On Oct. 30, New York City set the strictest limit on tobacco purchases of any major U.S. city. The legal age for buying tobacco will soon be 21, instead of 18, under a bill adopted by NYC Mayor Michael R. Bloomberg.
While protesters pointed out that New Yorkers under 21 can drive, vote and fight in wars, advocates for the bill cited research that the earlier people began smoking, the more likely they were to become addicted.
According to the American Lung Association, 90 percent of adults who smoke started by the age of 21, and half of them were regular smokers by their 18th birthday.
We know smoking is bad for our health, but just how bad is it? Cigarette smoke contains chemicals which are known to cause cancer. The ALA reports that smoking is directly responsible for approximately 90 percent of lung cancer deaths. Other cancers linked to smoking include: acute myeloid leukemia, bladder, esophageal, laryngeal, oral, throat, cervical, kidney, stomach, and pancreatic cancers.

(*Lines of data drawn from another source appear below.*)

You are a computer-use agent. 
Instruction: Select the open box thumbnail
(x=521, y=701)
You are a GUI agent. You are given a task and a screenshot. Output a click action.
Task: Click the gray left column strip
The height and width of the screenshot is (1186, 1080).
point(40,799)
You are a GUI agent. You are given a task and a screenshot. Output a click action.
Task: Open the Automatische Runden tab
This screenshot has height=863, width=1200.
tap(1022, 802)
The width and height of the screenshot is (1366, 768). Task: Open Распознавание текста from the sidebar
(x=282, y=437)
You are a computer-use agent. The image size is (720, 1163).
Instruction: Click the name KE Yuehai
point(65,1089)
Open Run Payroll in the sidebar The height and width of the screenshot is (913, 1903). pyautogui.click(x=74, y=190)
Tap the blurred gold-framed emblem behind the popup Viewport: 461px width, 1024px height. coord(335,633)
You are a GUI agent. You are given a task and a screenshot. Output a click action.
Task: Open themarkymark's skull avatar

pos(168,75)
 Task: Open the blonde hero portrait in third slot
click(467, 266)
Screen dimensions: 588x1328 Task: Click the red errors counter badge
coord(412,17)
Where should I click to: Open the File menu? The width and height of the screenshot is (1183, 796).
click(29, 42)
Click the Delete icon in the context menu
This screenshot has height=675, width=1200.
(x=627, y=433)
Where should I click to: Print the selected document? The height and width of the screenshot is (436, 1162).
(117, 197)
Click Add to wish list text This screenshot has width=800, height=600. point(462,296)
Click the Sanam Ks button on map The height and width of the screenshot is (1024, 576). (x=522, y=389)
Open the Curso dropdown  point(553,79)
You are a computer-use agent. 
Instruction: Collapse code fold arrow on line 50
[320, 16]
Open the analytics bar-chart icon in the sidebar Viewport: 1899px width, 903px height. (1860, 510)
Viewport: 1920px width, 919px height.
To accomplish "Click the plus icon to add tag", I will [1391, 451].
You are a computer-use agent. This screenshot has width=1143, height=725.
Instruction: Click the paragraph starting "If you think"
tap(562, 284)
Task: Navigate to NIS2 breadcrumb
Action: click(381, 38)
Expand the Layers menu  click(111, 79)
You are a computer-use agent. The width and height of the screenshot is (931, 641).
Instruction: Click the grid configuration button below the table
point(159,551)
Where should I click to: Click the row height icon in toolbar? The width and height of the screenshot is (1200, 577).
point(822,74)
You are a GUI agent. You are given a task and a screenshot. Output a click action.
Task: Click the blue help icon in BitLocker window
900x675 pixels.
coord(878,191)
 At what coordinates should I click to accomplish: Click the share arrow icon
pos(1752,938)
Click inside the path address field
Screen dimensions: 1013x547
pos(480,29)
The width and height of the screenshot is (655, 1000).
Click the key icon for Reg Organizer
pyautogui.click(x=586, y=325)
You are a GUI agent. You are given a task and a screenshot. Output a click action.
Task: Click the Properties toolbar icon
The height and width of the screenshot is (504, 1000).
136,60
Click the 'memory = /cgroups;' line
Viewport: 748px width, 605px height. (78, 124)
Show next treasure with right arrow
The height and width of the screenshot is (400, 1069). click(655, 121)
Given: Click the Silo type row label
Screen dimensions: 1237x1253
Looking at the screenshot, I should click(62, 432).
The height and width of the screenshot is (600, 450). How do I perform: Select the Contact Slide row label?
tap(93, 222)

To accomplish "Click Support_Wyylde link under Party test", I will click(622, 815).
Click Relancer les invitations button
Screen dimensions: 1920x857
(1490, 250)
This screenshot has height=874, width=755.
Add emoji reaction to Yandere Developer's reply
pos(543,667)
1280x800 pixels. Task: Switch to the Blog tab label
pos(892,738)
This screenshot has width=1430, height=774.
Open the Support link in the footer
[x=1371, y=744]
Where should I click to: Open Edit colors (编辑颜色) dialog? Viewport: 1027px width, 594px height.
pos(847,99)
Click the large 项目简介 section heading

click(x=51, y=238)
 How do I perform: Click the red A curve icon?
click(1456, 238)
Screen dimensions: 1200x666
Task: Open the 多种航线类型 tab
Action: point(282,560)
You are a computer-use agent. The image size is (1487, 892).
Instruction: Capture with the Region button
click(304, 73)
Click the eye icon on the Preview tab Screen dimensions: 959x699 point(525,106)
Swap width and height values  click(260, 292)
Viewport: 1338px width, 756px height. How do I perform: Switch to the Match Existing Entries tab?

In addition, smoking is responsible for approximately 80 to 90 percent of chronic obstructive pulmonary disease (COPD) deaths. Other health hazards of smoking include: coronary heart disease, stroke, abdominal aortic aneurysm, cataract, pneumonia, periodontitis, slowed healing of wounds, infertility, and peptic ulcer disease.
Nicotine is a highly addictive drug, and quitting smoking often requires multiple attempts. In 2009, smokers comprised about 19.5 percent of high school students, and over five percent of middle school students.
This new bill offers the potential for less young people to start smoking in the first place, before developing a lifelong addiction. If other cities follow NYC’s lead, perhaps the country can move in a healthier direction, reducing the risk of lung cancer and other health problems, and saving more lives.